SFEBES2009 Symposia Novel mechanistic insights into thyroid diseases (4 abstracts)
University of Birmingham, Birmingham, UK.
The treatment of thyroid cancer has not changed substantially for several decades, in contrast to most other tumour types. Total thyroidectomy and administration of ablative radioiodine remain the cornerstones of the therapeutic regimen, which is associated with a good 5-year survival rate.
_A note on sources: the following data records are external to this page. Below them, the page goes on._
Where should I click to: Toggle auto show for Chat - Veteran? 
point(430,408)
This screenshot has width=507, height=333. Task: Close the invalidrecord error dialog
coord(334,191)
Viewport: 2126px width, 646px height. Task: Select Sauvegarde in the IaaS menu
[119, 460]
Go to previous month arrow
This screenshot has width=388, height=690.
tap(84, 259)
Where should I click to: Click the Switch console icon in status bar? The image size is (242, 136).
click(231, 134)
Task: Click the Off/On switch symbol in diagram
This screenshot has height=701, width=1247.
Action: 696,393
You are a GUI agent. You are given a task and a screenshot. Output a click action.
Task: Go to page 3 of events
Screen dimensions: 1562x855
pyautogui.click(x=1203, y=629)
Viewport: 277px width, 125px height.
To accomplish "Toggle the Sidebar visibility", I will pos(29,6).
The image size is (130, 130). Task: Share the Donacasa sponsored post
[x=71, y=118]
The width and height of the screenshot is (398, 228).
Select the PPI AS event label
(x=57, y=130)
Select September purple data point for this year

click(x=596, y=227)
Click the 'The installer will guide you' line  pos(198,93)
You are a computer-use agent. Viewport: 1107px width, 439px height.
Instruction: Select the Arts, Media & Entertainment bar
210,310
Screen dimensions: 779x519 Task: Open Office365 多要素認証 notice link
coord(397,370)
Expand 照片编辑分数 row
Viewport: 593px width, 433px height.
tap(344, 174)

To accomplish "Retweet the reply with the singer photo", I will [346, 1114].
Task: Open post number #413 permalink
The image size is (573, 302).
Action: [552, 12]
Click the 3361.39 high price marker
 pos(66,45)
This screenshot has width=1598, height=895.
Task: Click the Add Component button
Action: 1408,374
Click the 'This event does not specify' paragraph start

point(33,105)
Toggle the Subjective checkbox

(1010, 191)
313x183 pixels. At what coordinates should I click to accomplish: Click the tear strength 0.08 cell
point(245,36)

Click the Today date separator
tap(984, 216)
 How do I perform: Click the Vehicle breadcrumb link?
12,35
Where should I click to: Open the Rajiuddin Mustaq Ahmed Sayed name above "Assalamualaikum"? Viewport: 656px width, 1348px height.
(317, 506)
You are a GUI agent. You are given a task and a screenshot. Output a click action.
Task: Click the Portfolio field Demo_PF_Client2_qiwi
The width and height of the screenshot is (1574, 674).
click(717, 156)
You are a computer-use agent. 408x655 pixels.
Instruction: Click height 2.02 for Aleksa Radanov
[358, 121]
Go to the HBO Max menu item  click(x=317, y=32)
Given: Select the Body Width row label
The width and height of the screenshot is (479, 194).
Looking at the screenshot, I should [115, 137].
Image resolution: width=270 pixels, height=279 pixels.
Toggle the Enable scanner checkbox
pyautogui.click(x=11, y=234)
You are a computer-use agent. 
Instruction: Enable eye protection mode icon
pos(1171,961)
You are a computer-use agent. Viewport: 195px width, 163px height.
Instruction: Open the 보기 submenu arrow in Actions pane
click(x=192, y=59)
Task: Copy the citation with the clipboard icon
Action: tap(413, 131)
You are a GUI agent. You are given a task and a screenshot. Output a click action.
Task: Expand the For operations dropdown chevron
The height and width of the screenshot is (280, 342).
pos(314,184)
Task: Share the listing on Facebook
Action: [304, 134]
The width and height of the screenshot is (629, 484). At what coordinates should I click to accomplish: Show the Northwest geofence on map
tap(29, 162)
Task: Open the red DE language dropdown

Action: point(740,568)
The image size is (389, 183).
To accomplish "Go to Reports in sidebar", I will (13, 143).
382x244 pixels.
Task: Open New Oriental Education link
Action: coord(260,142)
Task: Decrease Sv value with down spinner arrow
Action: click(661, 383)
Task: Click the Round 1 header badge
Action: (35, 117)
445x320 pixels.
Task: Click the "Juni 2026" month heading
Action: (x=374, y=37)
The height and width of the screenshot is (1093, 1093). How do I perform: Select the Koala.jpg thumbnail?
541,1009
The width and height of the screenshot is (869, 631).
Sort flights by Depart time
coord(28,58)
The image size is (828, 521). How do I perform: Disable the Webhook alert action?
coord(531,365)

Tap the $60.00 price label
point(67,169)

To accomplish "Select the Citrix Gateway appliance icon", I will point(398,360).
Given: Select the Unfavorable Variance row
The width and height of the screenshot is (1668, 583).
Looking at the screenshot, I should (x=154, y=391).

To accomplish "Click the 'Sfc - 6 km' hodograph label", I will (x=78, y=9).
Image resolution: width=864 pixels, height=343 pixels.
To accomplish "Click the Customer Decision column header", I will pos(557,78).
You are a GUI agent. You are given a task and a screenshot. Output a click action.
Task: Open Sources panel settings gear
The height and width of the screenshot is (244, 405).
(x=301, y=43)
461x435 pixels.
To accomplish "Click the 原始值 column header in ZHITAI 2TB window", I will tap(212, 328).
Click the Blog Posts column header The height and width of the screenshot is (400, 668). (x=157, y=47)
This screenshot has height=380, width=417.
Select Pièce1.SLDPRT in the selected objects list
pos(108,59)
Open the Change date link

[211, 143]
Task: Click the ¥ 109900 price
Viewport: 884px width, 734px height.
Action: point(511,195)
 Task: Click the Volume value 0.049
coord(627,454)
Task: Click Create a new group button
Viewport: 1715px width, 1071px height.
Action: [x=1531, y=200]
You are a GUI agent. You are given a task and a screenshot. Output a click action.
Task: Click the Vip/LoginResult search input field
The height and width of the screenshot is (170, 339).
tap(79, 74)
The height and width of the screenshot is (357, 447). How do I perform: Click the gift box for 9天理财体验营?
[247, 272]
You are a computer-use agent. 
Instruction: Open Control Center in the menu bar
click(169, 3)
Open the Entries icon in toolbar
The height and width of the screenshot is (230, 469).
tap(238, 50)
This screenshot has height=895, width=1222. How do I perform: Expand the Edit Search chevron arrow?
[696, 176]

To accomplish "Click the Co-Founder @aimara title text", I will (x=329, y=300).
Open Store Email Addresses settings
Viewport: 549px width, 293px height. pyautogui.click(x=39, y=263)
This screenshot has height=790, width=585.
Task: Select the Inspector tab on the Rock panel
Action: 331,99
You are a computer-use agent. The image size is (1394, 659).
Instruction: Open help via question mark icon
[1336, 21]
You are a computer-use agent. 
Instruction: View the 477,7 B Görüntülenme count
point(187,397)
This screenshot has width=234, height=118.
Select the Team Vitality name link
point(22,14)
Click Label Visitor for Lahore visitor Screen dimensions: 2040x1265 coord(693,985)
Nonetheless, thyroid cancer treatment is not perfect, and several hurdles remain to be overcome. Radioiodine ablation of differentiated thyroid cancers and their metastases utilises the ability of the thyroid to accumulate iodide. Treatment is therefore dependent on the expression and function of the sodium iodide symporter (NIS), which transports iodide into thyroid follicular cells for thyroid hormone biosynthesis. However, in thyroid cancers, NIS expression levels are variable and the avidity of the thyroid for radioiodine can be reduced by transcriptional and post-translational effects on NIS expression. Whilst the mechanisms which diminish NIS activity in thyroid cancer are not fully understood, we have recently elucidated two discrete routes by which PTTG binding factor (PBF) represses iodide uptake through the down-regulation of NIS function. PBF is a protein described so far in fewer than 10 publications, but which exhibits a growing multifunctionality in endocrine tumourigenesis. In the thyroid, PBF is over-expressed in tumours compared to normals, and expression correlates with early tumour recurrence. In both primary human thyroid cultures and rat thyroid FRTL-5 cells, PBF significantly represses activity of the human NIS promoter and inhibits iodide uptake. More recently, we demonstrated that PBF binds NIS in vitro in GST pull-down and co-immunoprecipitation experiments. Transient PBF over-expression is associated with a significant reduction in plasma membrane-associated NIS, and a concurrent repression of iodide uptake. Further, targeted transgenic over-expression of PBF in mouse thyroids results in reduced NIS mRNA and protein expression, and profound goitre formation. Thus PBF represents a gene which exhibits both transcriptional and post-translational repression of NIS expression and function. Given that effective radioiodine uptake remains critical to the management of differentiated thyroid cancer and its metastases, PBF represents a novel therapeutic target, particularly in the treatment of radioiodine-resistant tumours.